The federal lawsuit argues that the California laws “obstruct” federal immigration laws. However, the states’ brief counters that this federal attempt to upend state laws like California’s is an intrusion on powers rightly reserved to the states to determine and pursue their own assessments of public-safety needs, including the need to ensure trust with immigrant communities.
“As our police chief here in the District of Columbia has said, the cornerstone of policing is trust – and getting local police involved in enforcing federal immigration law destroys that trust in immigrant communities,” Attorney General Racine said. “What we, California and other states want is simply to protect the public and maintain the trust that undergirds cooperation with police.”

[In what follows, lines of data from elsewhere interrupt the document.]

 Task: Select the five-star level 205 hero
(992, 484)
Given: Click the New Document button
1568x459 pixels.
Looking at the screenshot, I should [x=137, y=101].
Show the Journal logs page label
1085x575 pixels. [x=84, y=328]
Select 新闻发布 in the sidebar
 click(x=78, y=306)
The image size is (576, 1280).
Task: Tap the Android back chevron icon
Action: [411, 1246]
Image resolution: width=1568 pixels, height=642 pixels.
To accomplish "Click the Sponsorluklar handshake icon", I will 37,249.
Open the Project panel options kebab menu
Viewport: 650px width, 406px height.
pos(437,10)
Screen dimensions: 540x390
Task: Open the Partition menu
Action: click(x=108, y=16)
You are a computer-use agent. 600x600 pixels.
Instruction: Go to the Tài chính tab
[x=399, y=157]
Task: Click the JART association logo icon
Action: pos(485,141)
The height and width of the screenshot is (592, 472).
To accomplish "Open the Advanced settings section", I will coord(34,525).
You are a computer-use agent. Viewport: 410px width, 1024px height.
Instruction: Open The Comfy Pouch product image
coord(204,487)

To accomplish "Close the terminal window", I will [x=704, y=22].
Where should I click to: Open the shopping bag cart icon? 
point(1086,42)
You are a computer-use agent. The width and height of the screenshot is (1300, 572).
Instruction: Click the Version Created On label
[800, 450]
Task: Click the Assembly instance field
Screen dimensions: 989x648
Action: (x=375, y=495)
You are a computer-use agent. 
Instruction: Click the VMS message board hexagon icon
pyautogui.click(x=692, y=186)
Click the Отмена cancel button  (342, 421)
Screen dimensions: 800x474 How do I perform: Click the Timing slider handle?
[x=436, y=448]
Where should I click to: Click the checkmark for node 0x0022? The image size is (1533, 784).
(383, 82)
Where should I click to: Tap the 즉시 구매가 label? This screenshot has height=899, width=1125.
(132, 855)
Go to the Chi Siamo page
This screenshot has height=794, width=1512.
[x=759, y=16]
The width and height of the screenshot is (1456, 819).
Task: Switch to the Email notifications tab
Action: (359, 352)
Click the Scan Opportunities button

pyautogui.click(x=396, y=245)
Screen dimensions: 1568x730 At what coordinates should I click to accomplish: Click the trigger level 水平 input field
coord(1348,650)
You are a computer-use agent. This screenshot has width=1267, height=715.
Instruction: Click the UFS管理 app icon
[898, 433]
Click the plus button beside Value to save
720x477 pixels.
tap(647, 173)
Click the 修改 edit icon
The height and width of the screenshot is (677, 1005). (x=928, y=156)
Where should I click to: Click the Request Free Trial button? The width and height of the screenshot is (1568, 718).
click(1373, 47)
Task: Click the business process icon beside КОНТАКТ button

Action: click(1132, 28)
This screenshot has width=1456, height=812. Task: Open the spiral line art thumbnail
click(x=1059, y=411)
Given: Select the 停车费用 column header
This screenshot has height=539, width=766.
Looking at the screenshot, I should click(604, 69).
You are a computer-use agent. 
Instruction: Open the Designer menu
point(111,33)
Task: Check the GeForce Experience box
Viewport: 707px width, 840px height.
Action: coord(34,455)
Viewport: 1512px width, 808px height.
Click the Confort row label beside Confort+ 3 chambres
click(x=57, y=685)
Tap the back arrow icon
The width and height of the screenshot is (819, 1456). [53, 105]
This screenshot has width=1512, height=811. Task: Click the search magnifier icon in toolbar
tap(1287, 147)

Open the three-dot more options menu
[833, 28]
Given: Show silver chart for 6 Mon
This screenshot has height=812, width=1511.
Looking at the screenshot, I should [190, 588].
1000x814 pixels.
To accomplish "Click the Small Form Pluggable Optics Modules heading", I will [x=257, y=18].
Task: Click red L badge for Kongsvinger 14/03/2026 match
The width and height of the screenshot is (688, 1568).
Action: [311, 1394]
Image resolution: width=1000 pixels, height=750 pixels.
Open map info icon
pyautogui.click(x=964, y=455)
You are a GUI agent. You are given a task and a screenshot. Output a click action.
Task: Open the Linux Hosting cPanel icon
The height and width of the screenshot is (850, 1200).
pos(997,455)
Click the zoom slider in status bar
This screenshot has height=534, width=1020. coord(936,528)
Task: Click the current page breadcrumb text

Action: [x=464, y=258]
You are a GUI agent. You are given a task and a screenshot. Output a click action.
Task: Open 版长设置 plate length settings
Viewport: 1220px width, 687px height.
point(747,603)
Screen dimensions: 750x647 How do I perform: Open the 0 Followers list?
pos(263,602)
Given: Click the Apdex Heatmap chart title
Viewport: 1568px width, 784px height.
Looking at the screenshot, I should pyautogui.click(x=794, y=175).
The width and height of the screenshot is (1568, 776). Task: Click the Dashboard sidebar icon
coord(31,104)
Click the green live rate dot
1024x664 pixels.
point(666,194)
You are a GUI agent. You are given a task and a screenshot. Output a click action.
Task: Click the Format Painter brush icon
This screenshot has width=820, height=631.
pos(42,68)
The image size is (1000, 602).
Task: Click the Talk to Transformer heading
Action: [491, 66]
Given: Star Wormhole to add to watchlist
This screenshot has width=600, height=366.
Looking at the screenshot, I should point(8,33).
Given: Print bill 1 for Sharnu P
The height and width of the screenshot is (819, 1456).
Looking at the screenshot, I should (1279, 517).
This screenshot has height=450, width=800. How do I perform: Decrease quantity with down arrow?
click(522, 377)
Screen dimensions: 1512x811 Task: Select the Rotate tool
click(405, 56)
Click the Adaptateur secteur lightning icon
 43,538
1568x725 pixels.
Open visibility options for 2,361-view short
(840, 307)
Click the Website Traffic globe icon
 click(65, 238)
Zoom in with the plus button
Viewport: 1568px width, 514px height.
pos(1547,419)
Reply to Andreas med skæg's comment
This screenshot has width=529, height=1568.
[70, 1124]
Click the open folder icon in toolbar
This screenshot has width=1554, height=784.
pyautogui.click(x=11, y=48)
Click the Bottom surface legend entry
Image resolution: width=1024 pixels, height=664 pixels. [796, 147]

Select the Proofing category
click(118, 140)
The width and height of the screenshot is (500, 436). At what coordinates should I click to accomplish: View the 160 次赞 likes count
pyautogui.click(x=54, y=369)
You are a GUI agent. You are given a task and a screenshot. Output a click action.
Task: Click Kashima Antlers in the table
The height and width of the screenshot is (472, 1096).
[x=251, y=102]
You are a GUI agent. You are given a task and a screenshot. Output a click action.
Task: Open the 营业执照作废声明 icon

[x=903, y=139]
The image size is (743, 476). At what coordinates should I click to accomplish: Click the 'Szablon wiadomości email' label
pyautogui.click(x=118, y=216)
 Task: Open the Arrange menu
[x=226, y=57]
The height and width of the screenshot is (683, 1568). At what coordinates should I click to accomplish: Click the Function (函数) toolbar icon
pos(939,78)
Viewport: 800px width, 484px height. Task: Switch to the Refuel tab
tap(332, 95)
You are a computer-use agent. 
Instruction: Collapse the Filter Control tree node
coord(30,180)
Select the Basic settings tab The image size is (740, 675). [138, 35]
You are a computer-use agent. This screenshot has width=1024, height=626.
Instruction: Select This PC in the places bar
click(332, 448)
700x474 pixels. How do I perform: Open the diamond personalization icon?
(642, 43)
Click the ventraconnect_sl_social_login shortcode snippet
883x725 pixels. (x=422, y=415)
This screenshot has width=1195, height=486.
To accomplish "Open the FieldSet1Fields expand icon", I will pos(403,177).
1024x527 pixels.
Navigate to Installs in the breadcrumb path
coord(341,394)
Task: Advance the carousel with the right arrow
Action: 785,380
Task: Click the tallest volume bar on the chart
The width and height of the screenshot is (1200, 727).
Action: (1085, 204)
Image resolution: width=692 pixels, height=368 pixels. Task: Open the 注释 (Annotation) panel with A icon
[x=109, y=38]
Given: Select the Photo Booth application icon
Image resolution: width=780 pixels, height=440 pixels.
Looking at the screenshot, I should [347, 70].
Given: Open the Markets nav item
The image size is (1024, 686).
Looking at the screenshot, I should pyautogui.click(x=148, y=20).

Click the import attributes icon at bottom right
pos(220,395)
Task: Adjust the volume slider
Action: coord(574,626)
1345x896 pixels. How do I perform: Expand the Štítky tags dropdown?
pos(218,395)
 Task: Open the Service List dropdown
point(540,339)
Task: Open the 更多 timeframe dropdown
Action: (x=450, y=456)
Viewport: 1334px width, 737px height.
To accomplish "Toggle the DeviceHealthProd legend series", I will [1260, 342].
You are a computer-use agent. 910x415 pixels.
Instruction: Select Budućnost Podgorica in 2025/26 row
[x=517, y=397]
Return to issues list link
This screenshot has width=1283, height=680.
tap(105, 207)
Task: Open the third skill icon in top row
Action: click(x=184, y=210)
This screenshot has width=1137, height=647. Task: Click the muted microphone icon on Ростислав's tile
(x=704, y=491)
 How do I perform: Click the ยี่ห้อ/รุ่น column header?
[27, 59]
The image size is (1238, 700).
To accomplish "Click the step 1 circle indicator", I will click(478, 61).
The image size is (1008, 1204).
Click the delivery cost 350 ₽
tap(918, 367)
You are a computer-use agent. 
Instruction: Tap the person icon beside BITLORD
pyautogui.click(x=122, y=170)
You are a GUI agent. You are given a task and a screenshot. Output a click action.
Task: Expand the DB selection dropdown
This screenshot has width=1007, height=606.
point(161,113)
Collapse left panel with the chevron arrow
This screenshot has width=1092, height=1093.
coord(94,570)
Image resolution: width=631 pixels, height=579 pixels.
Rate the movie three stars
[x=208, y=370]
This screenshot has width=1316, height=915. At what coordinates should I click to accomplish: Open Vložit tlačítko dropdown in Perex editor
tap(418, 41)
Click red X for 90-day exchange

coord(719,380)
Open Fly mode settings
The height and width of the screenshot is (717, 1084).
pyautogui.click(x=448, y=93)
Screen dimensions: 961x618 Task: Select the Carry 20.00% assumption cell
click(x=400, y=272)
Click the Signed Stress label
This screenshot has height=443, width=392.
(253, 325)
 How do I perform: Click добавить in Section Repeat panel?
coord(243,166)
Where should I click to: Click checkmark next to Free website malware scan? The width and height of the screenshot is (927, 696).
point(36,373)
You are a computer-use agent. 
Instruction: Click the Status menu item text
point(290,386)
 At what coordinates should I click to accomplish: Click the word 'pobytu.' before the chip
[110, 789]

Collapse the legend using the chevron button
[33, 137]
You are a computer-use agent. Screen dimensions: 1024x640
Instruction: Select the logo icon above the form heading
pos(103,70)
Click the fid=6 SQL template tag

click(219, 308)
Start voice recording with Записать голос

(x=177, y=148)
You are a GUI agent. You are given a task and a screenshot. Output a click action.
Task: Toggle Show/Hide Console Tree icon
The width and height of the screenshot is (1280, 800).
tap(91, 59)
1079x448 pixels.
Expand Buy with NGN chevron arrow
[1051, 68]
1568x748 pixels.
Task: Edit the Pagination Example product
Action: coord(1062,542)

The brief argues that the federal government’s position impermissibly limits the states’ sovereignty. “The Amici States are concerned by the federal government’s lawsuit against the State of California, which is based on an interpretation of federal immigration law that would impermissibly intrude on the sovereign authority of states to regulate law enforcement, enhance public safety, and allocate their limited resources. This suit is only the latest in a series of threats by the federal government against states and political subdivisions that do not wish to devote state and local resources to federal civil immigration enforcement. By seeking to make an example of the State of California, the federal government threatens the sovereign authority of all of the Amici States to adopt polices they deem important to the safety and well-being of their communities,” the brief says.
In addition to Attorney General Racine, the brief was joined by attorneys general from Connecticut, Delaware, Hawaii, Illinois, New Jersey, New Mexico, Oregon, and Washington state. The brief is attached.